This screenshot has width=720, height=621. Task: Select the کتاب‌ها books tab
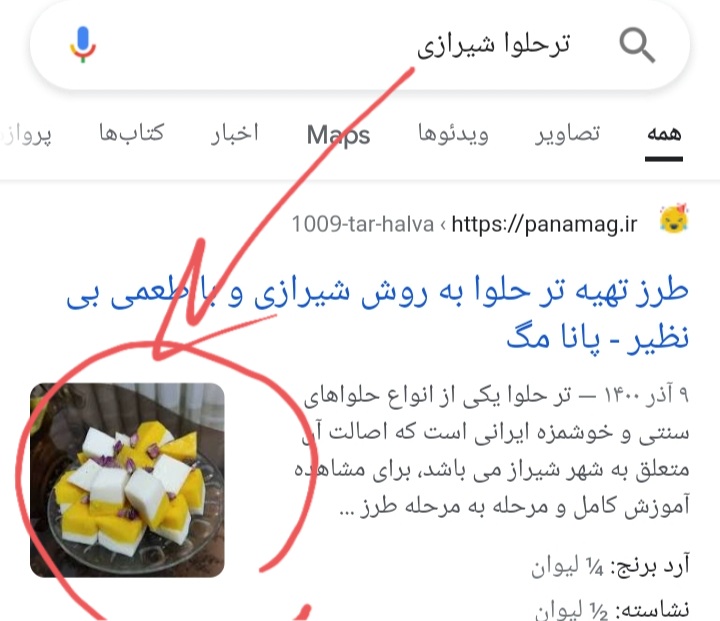coord(131,133)
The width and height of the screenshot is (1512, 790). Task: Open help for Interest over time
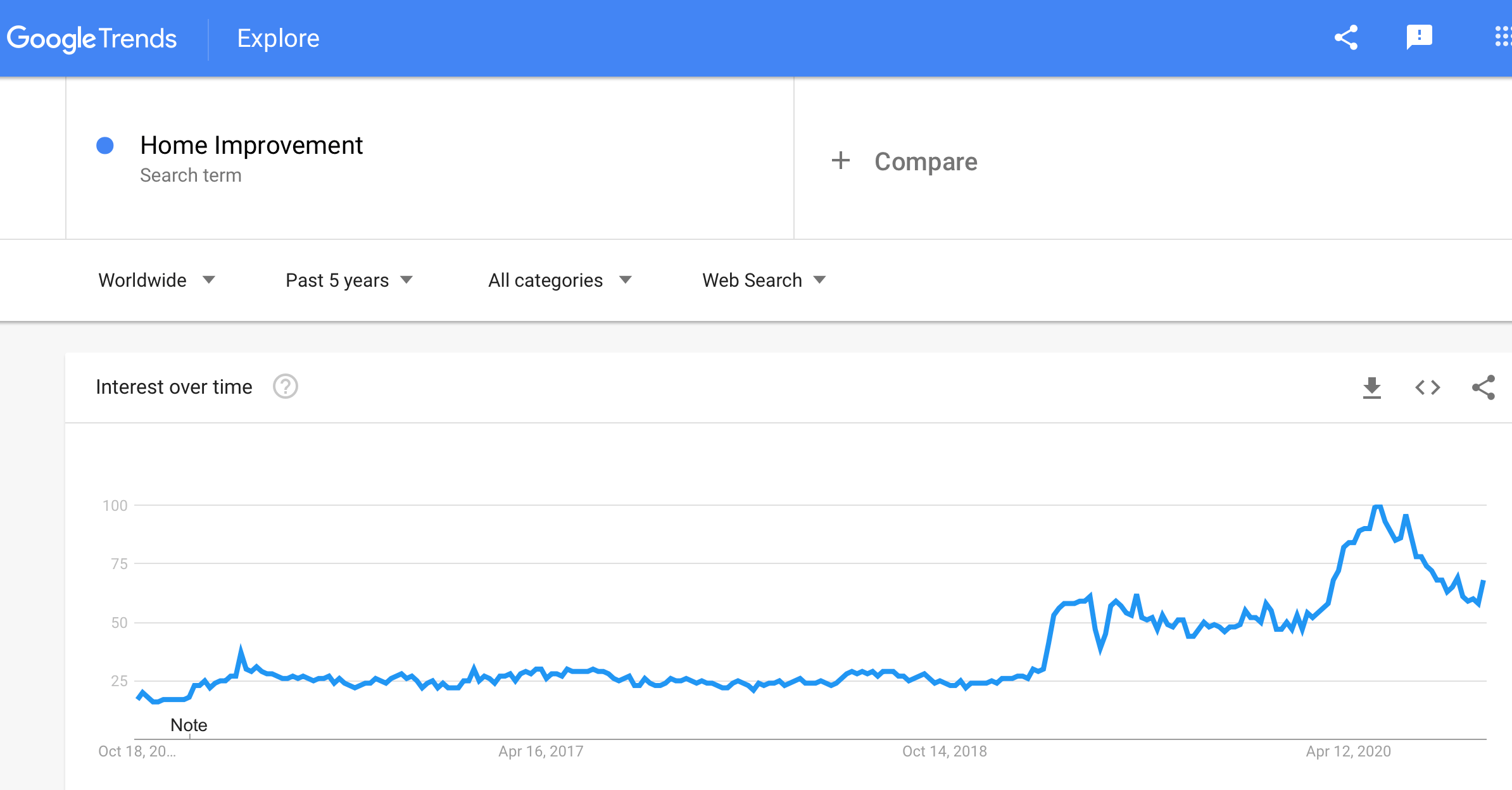[286, 386]
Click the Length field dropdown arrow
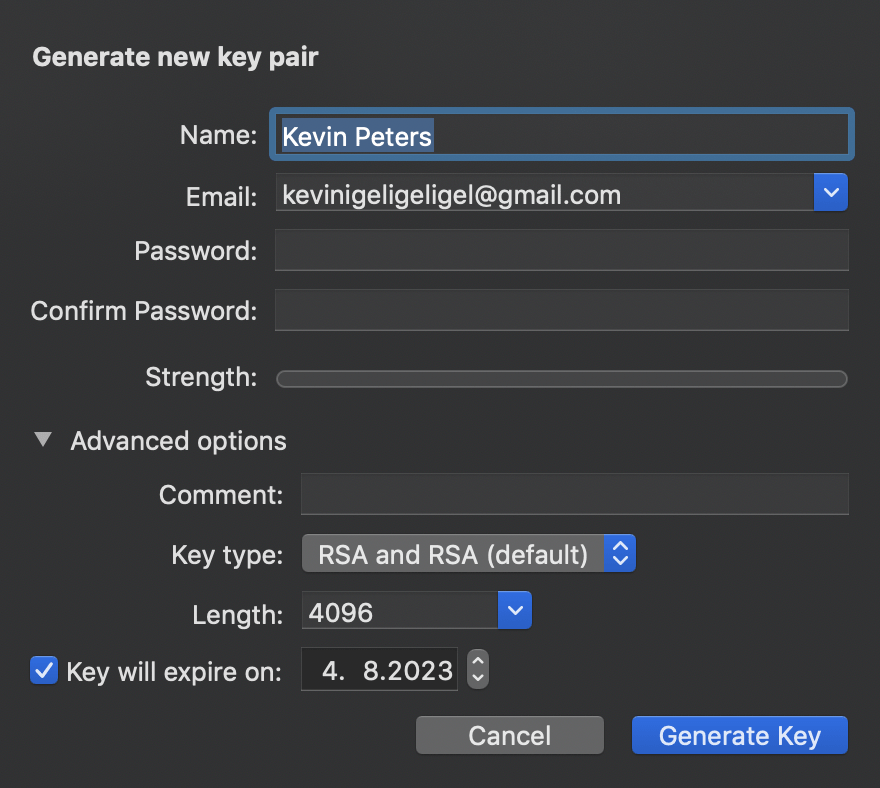 (x=515, y=610)
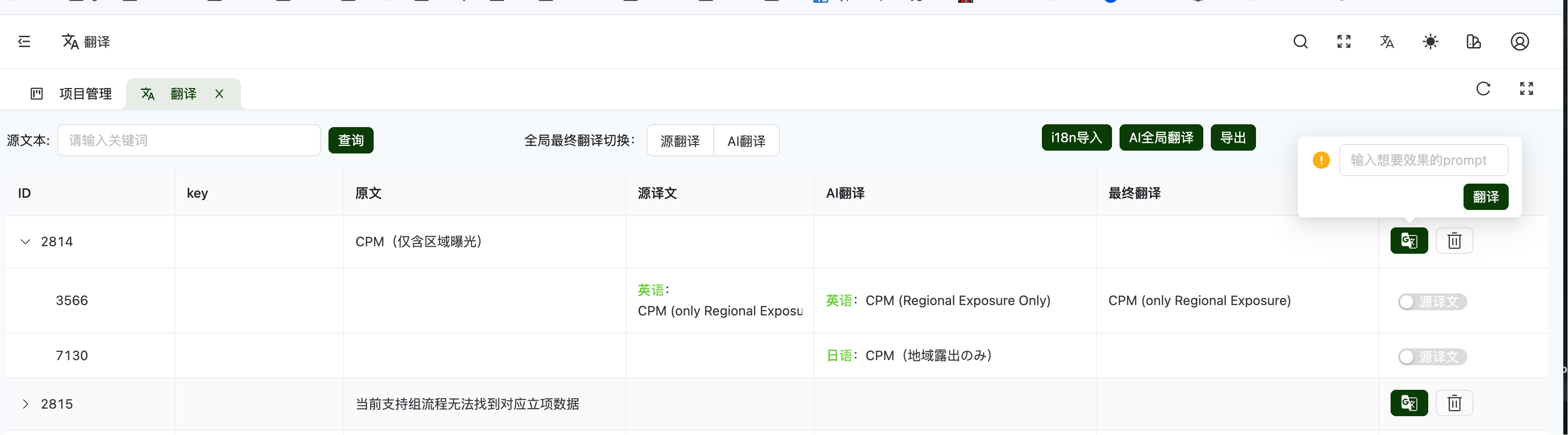Toggle 源译文 switch for row 7130

(x=1432, y=356)
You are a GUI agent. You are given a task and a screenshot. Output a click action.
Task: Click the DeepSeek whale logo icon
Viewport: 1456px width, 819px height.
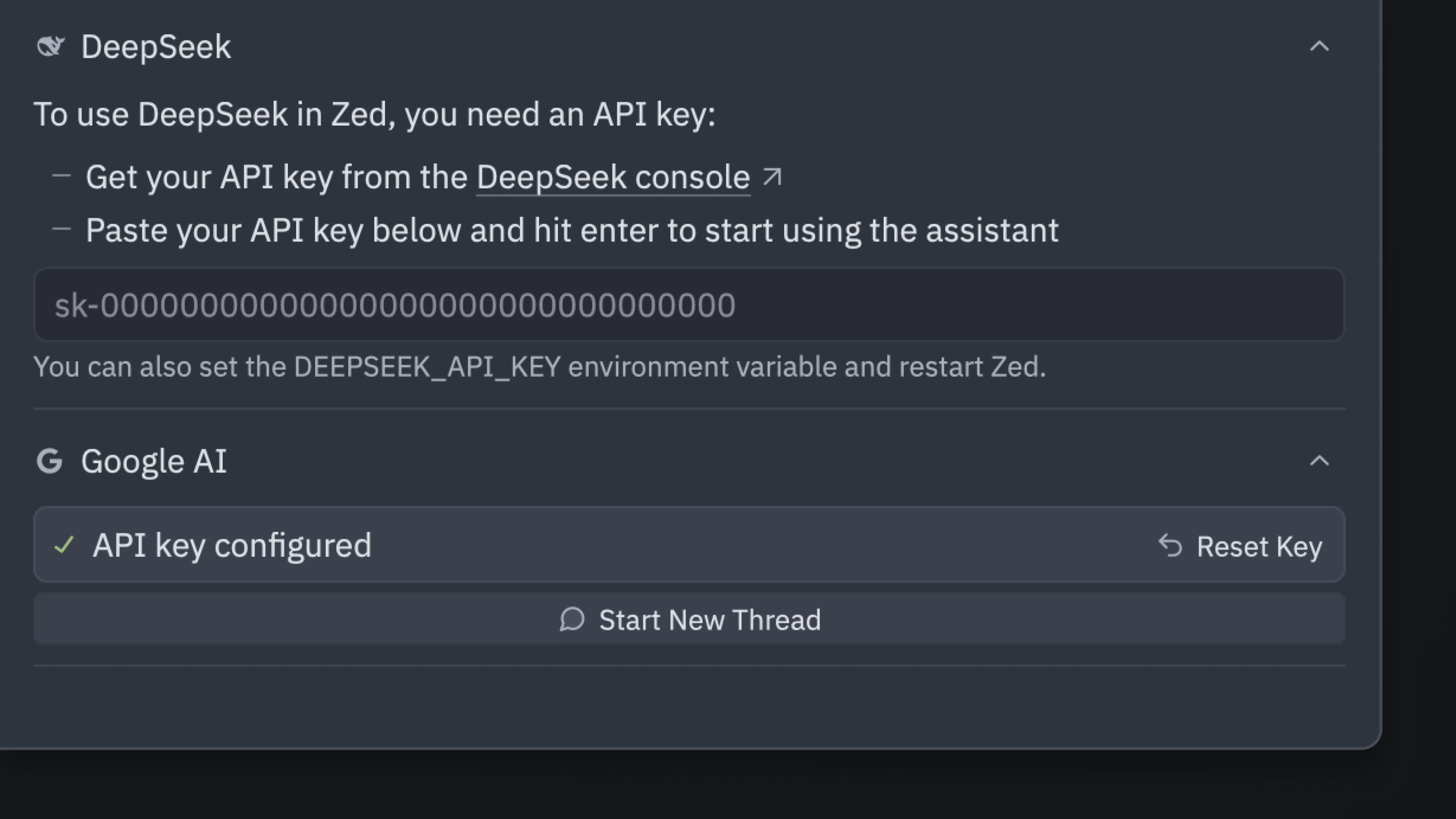coord(51,46)
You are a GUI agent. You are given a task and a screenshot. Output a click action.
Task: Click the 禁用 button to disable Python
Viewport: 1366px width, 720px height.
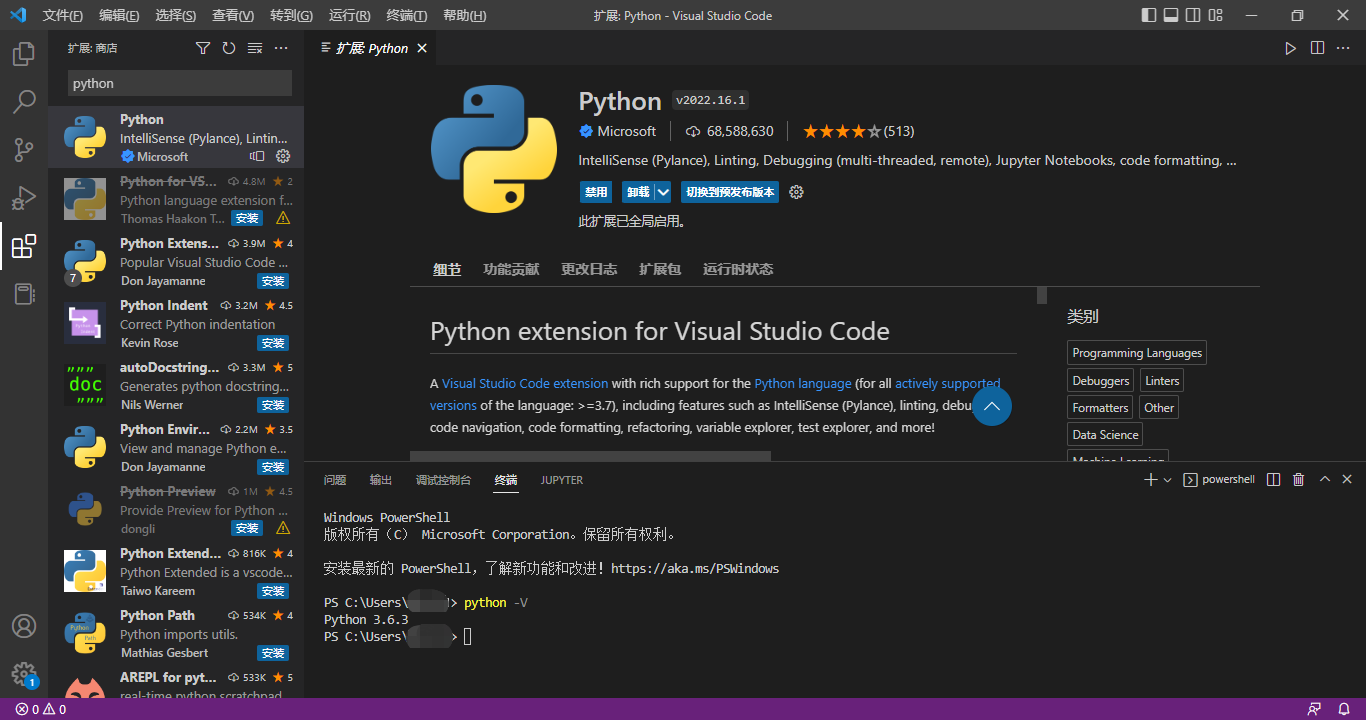(x=596, y=192)
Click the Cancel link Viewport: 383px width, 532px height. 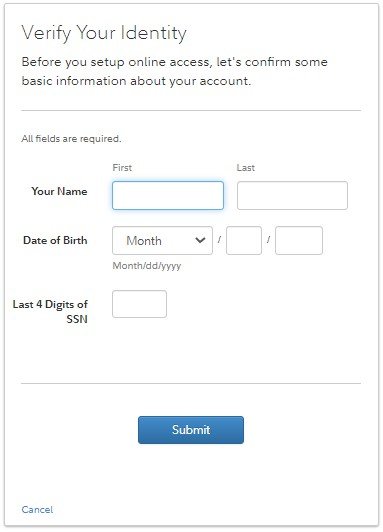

▸ **TASK ITEM**: Copy out every line above without change, dropping the pictures.

▸ **RESPONSE TO THE EXERCISE**:
This screenshot has width=720, height=621. Task: Select the کتاب‌ها books tab
coord(131,133)
The width and height of the screenshot is (1512, 790). Task: Open help for Interest over time
[286, 386]
Click the Length field dropdown arrow
 (x=515, y=610)
Toggle 源译文 switch for row 7130

(x=1432, y=356)
You are a GUI agent. You are given a task and a screenshot. Output a click action.
Task: Click the DeepSeek whale logo icon
Viewport: 1456px width, 819px height.
coord(51,46)
You are a GUI agent. You are given a task and a screenshot. Output a click action.
Task: Click the 禁用 button to disable Python
Viewport: 1366px width, 720px height.
(x=596, y=192)
Click the Cancel link Viewport: 383px width, 532px height. 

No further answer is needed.